Thank you very much. I should stop my developing , and read the dlang tutorial again.
March 05, 2015
On 2015-03-05 at 10:42, Kagamin wrote:
> string s;
> char[] b = cast(char[])asArray();
> b[0..s.length] = s[];

It's a bit more complicated than that if you include cutting string for buffers with smaller capacity, doing so respecting UTF-8, and adding a '\0' sentinel, since you may want to use the string in C (if I assume correctly).
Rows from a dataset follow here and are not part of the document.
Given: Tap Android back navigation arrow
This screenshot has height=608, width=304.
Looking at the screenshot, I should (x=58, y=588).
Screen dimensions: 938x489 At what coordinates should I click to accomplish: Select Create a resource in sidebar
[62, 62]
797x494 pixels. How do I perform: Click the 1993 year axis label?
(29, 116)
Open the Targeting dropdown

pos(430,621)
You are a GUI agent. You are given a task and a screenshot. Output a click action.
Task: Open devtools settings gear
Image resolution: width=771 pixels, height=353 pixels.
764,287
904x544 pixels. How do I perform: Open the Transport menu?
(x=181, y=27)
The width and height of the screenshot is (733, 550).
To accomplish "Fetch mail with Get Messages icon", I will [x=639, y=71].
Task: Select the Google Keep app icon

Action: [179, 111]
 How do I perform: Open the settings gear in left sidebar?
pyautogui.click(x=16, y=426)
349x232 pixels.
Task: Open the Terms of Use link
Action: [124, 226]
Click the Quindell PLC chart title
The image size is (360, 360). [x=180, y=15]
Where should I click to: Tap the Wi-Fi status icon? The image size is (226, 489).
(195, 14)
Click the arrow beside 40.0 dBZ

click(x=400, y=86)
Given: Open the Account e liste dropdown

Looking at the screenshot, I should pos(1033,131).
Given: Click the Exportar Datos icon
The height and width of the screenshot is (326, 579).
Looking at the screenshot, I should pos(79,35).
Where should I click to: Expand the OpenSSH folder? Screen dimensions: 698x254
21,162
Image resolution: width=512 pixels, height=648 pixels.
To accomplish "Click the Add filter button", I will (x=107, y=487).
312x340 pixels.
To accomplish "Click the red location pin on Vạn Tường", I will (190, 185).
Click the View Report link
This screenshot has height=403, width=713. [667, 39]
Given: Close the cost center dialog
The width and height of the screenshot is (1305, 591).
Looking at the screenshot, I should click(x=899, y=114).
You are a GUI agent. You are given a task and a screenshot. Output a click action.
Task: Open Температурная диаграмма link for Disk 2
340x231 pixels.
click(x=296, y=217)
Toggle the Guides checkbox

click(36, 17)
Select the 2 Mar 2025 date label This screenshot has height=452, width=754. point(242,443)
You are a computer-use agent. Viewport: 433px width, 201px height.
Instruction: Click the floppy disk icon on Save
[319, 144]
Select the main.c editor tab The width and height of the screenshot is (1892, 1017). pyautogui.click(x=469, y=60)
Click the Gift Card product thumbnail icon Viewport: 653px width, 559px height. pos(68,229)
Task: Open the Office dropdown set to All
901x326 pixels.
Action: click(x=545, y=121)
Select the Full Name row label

The setString function does all that:



import std.stdio, std.range, std.c.stdlib;

class Buffer {
    private void *ptr;
    private int size;
    private int _cap;

    public this(int cap) { ptr = malloc(cap); this._cap = cap; }
    public ~this() { free(ptr); }
    public ubyte[] asArray() { ubyte[] ret = (cast(ubyte*)ptr)[0..cap]; return ret; }
    public void* getPtr() { return ptr; }
    public int cap() { return _cap; }
}

int setString(Buffer buffer, string s)
{
    assert(buffer.cap > 0);
    char[] b = cast(char[])buffer.asArray();
    int len = min(s.length, buffer.cap - 1);
    int break_at;
    // The dchar is essential in walking over UTF-8 code points.
    // break_at will hold the last position at which the string can be cleanly cut
    foreach (int i, dchar v; s) {
        if (i == len) { break_at = i; break; }
        if (i > len) break;
        break_at = i;
    }
    len = break_at;
    b[0..len] = s[0..len];

    // add a sentinel if you want to use the string in C
    b[len] = '\0';
    // you could at this point set buffer.size to len in order to use the string in D
    return len;
}

void main()
{
    string s = "ąćęłńóśźż";
    foreach (i; 1..24) {
        Buffer buffer = new Buffer(i);
        int len = setString(buffer, s);
        printf("bufsize %2d -- strlen %2d -- %s --\n", i, len, buffer.getPtr);
    }
}



Output of the program:

bufsize  1 -- strlen  0 --  --
bufsize  2 -- strlen  0 --  --
bufsize  3 -- strlen  2 -- ą --
bufsize  4 -- strlen  2 -- ą --
bufsize  5 -- strlen  4 -- ąć --
bufsize  6 -- strlen  4 -- ąć --
bufsize  7 -- strlen  6 -- ąćę --
bufsize  8 -- strlen  6 -- ąćę --
bufsize  9 -- strlen  8 -- ąćęł --
bufsize 10 -- strlen  8 -- ąćęł --
bufsize 11 -- strlen 10 -- ąćęłń --
bufsize 12 -- strlen 10 -- ąćęłń --
bufsize 13 -- strlen 12 -- ąćęłńó --
bufsize 14 -- strlen 12 -- ąćęłńó --
bufsize 15 -- strlen 14 -- ąćęłńóś --
bufsize 16 -- strlen 14 -- ąćęłńóś --
bufsize 17 -- strlen 16 -- ąćęłńóśź --
bufsize 18 -- strlen 16 -- ąćęłńóśź --
bufsize 19 -- strlen 16 -- ąćęłńóśź --
bufsize 20 -- strlen 16 -- ąćęłńóśź --
bufsize 21 -- strlen 16 -- ąćęłńóśź --
bufsize 22 -- strlen 16 -- ąćęłńóśź --
bufsize 23 -- strlen 16 -- ąćęłńóśź --


March 05, 2015
On Thursday, 5 March 2015 at 13:57:45 UTC, FG wrote:
> void main()
> {
>     string s = "ąćęłńóśźż";

Try with string s = "ąc\u0301ęłńóśźż";
March 05, 2015
On 2015-03-05 at 15:18, Kagamin wrote:
> On Thursday, 5 March 2015 at 13:57:45 UTC, FG wrote:
>> void main()
>> {
>>     string s = "ąćęłńóśźż";
>
> Try with string s = "ąc\u0301ęłńóśźż";

Yeah, I see your point: ą, ąc (missing diacritic), ąć, ąćę, ...
Damn those composite characters!
March 05, 2015
On Thu, 05 Mar 2015 16:36:35 +0100, FG wrote:

> Damn those composite characters!

or invisible ones. or RTL switch.

unicode sux[1].

[1] http://file.bestmx.net/ee/articles/uni_vs_code.pdf

March 06, 2015
On 03/05/2015 03:25 PM, ketmar wrote:

> unicode sux[1].
>
> [1] http://file.bestmx.net/ee/articles/uni_vs_code.pdf

Thanks. I enjoyed the article and I agree with everything said in there.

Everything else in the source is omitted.